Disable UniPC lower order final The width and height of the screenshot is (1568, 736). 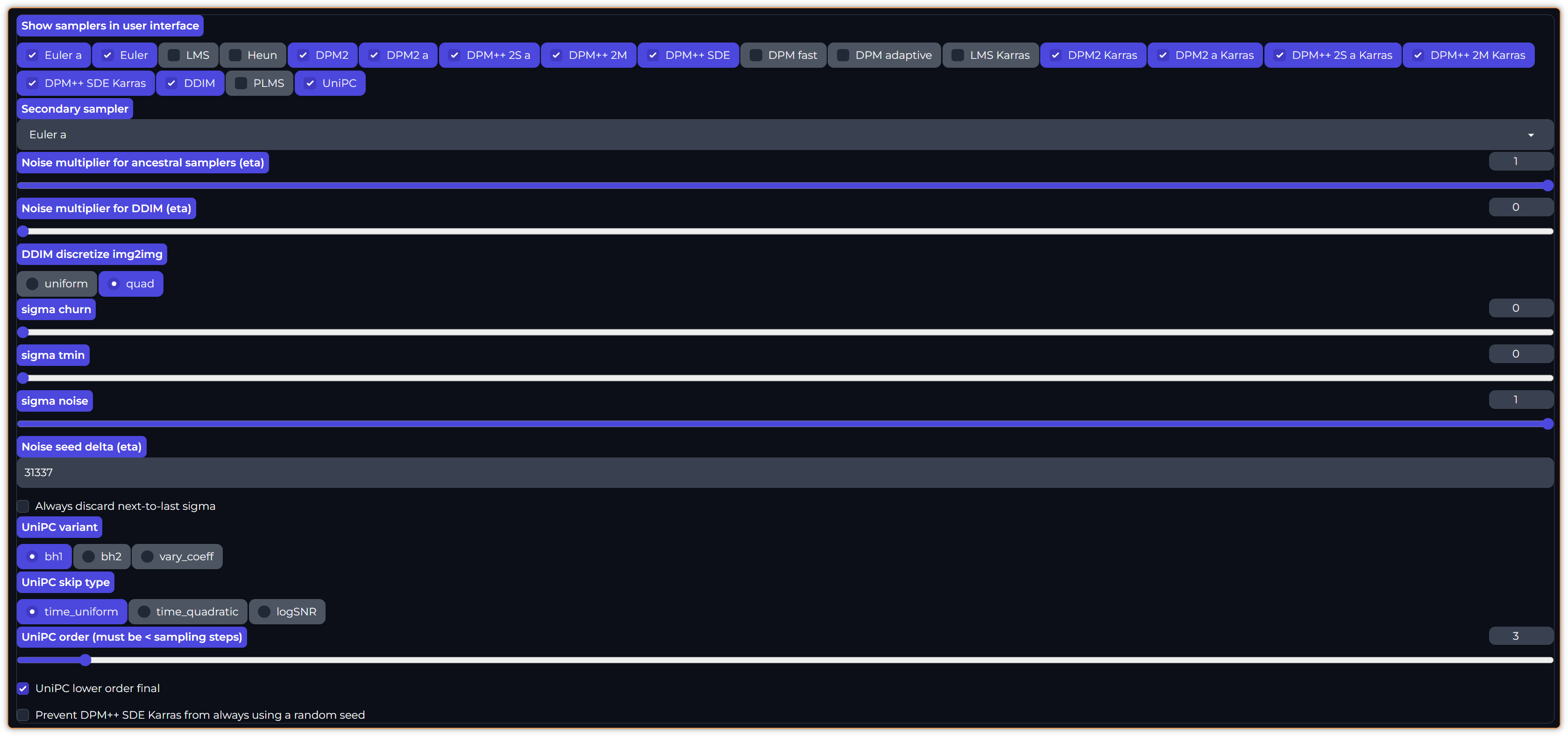click(23, 688)

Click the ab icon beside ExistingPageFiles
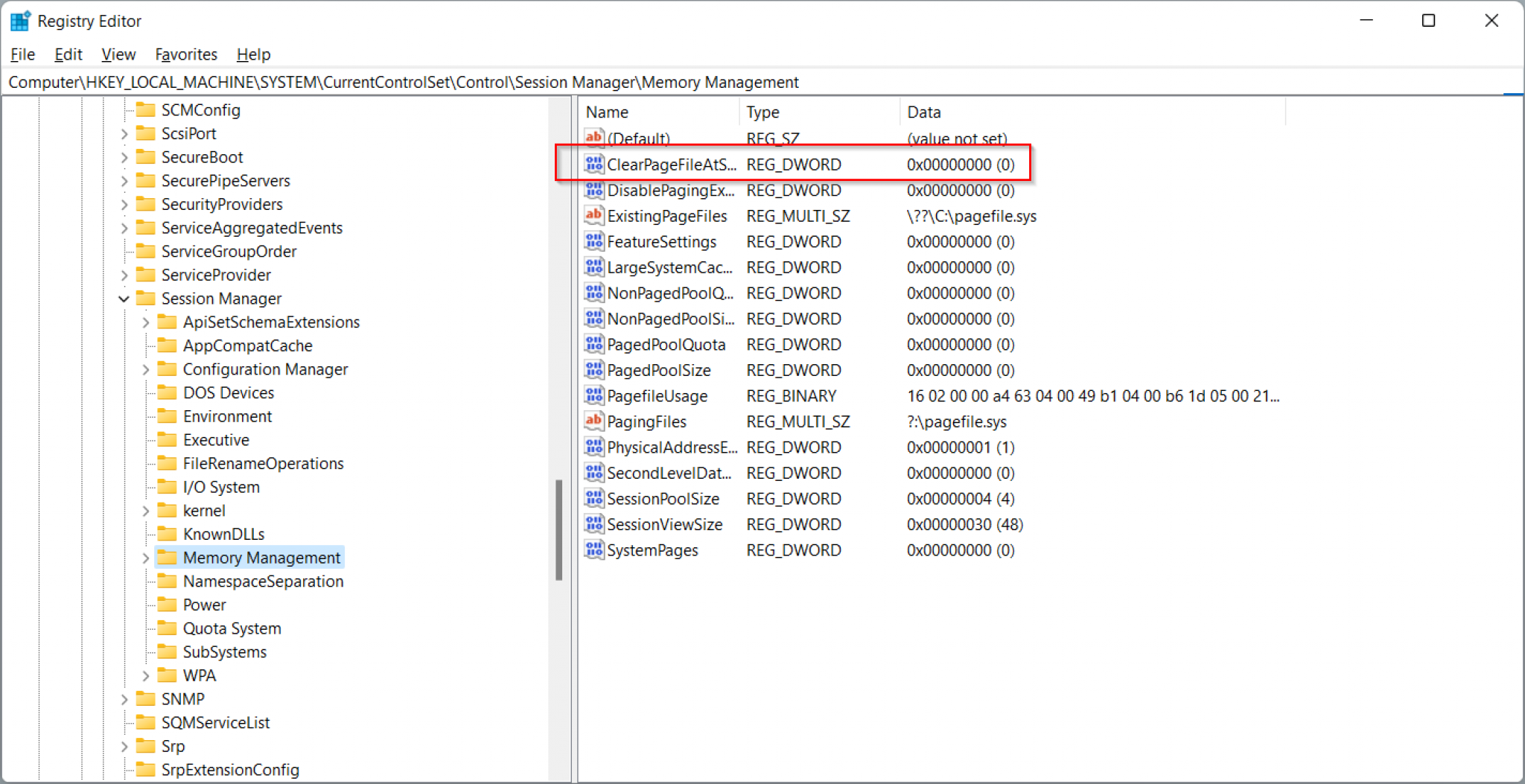(593, 216)
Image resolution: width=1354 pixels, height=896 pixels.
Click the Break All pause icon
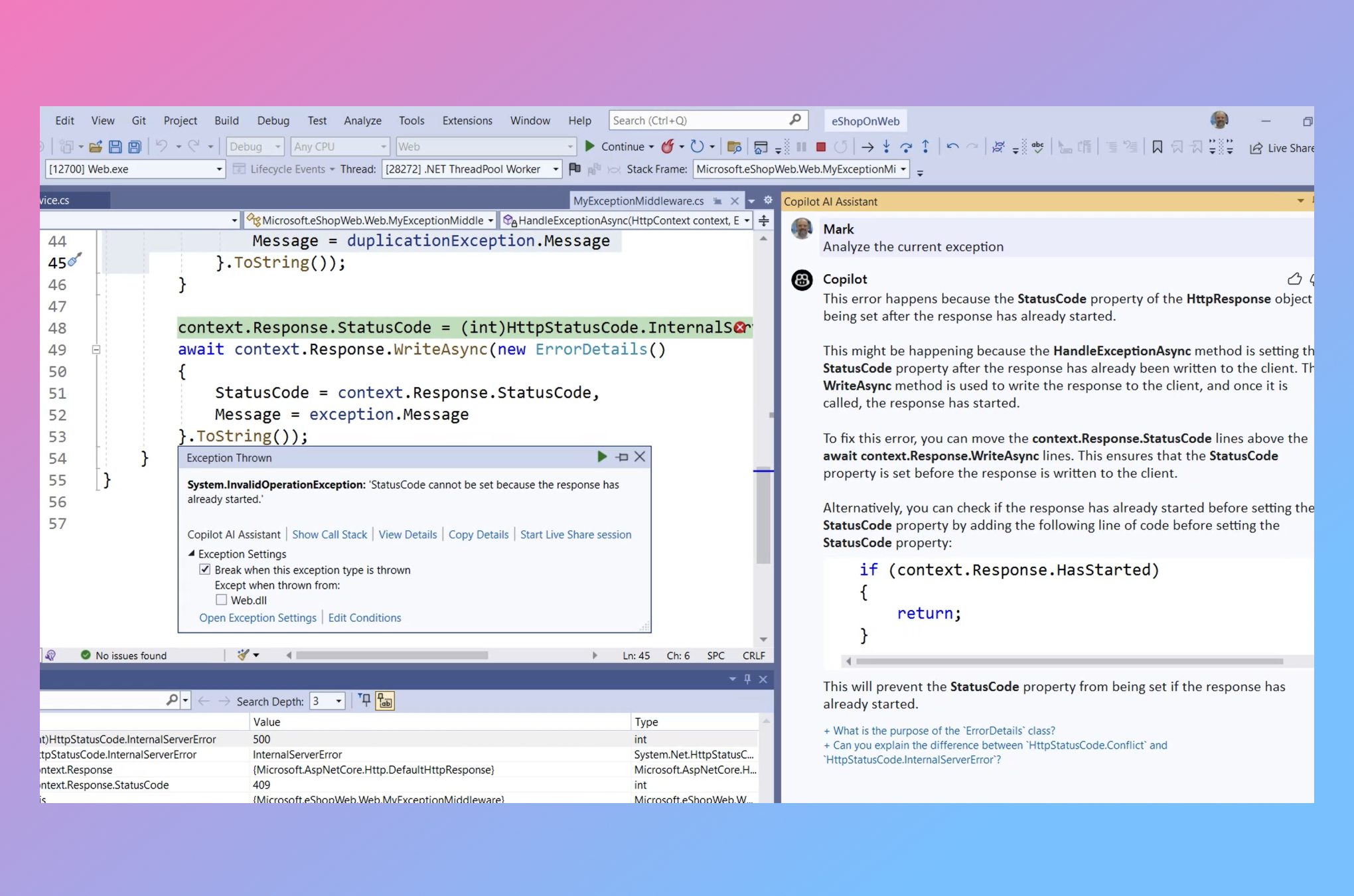point(801,146)
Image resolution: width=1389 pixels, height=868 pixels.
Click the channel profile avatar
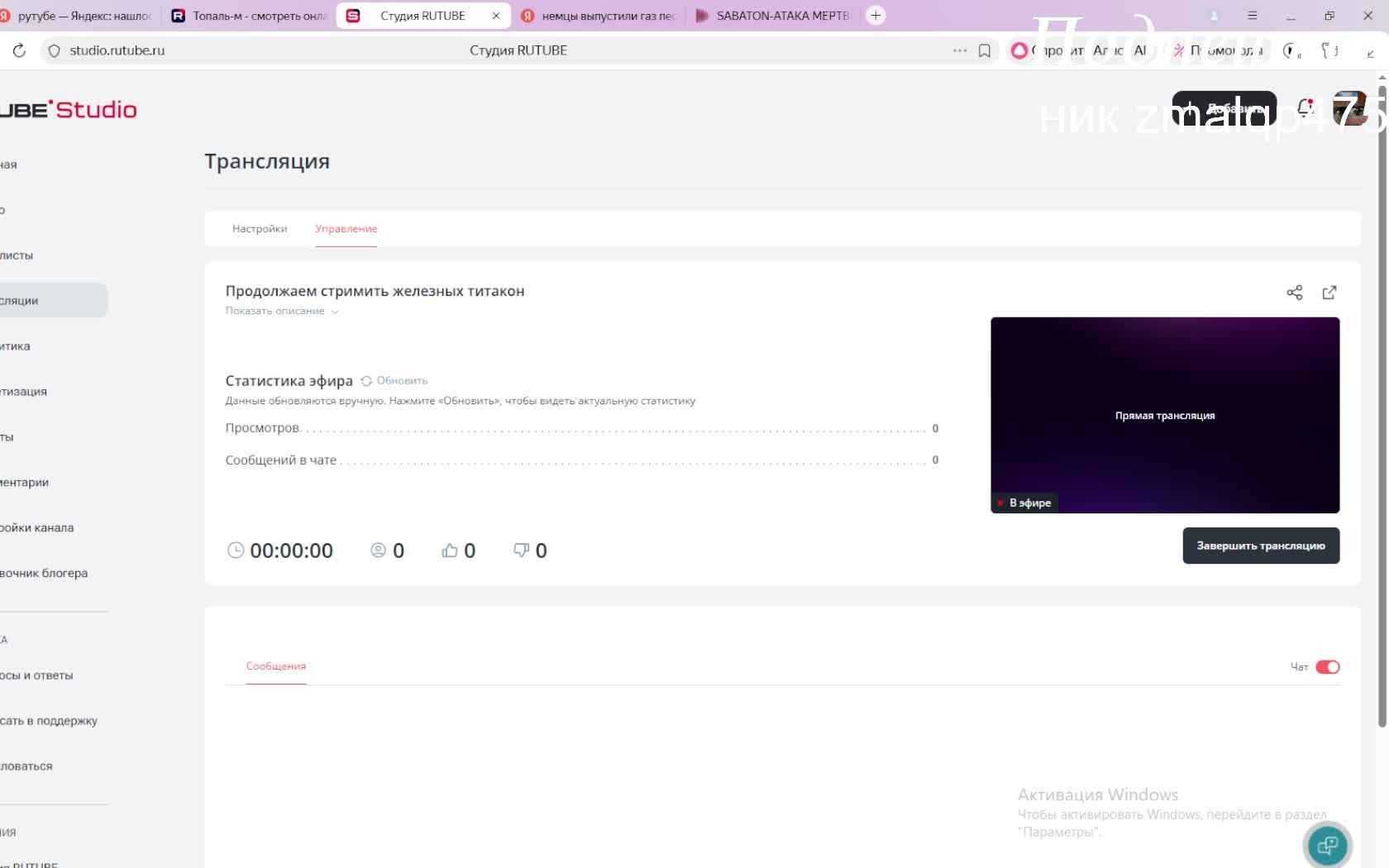click(1351, 107)
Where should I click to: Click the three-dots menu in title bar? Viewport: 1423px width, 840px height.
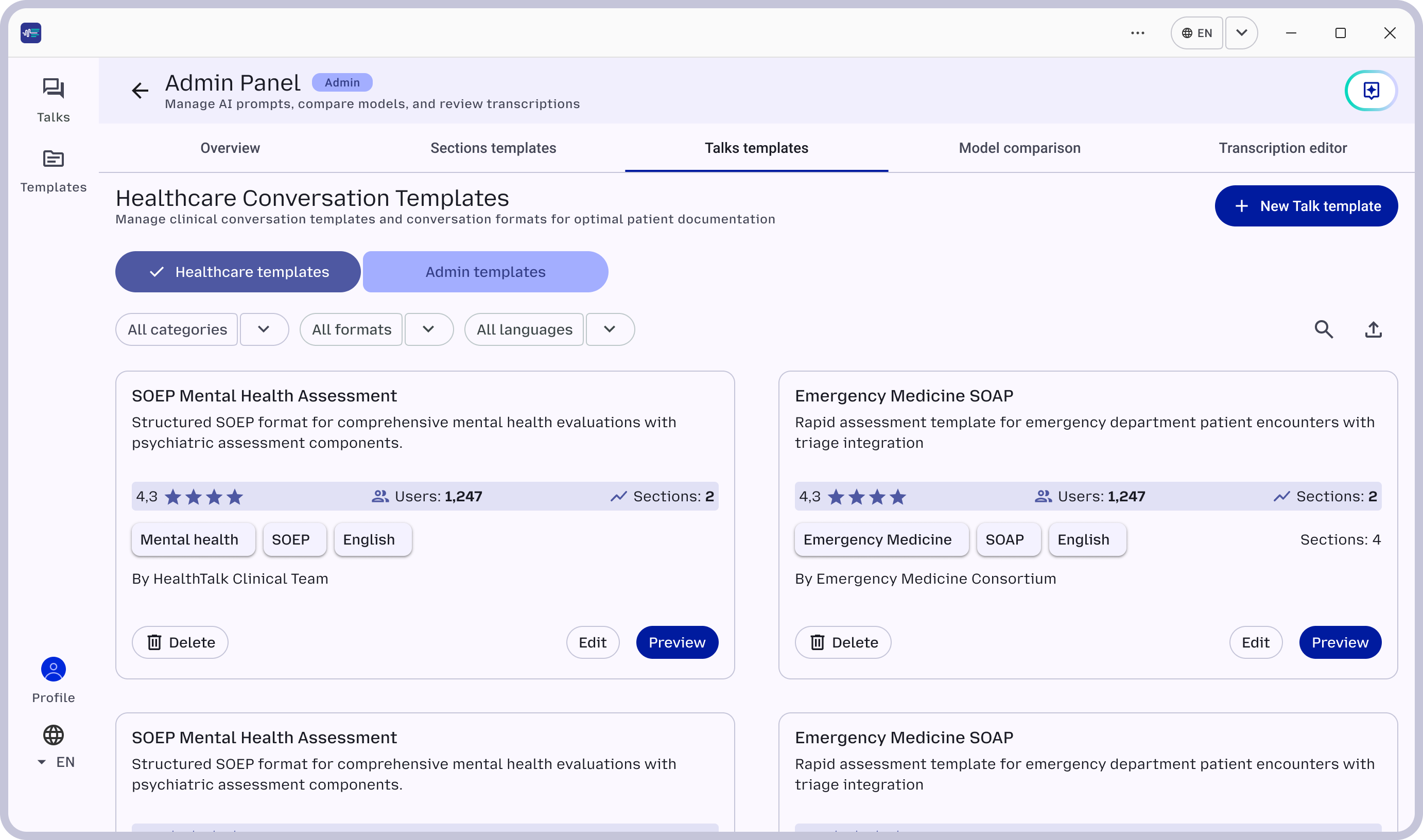tap(1138, 33)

## Your assignment
Nothing but the lines from the line with "Click the ab icon beside ExistingPageFiles" through the end of the listing should appear in the answer, each duplicated exactly, without pictures.

## Answer
Click the ab icon beside ExistingPageFiles
(593, 216)
Image resolution: width=1354 pixels, height=896 pixels.
Click the Break All pause icon
point(801,146)
Image resolution: width=1389 pixels, height=868 pixels.
Click the channel profile avatar
click(1351, 107)
Where should I click to: Click the three-dots menu in title bar? Viewport: 1423px width, 840px height.
tap(1138, 33)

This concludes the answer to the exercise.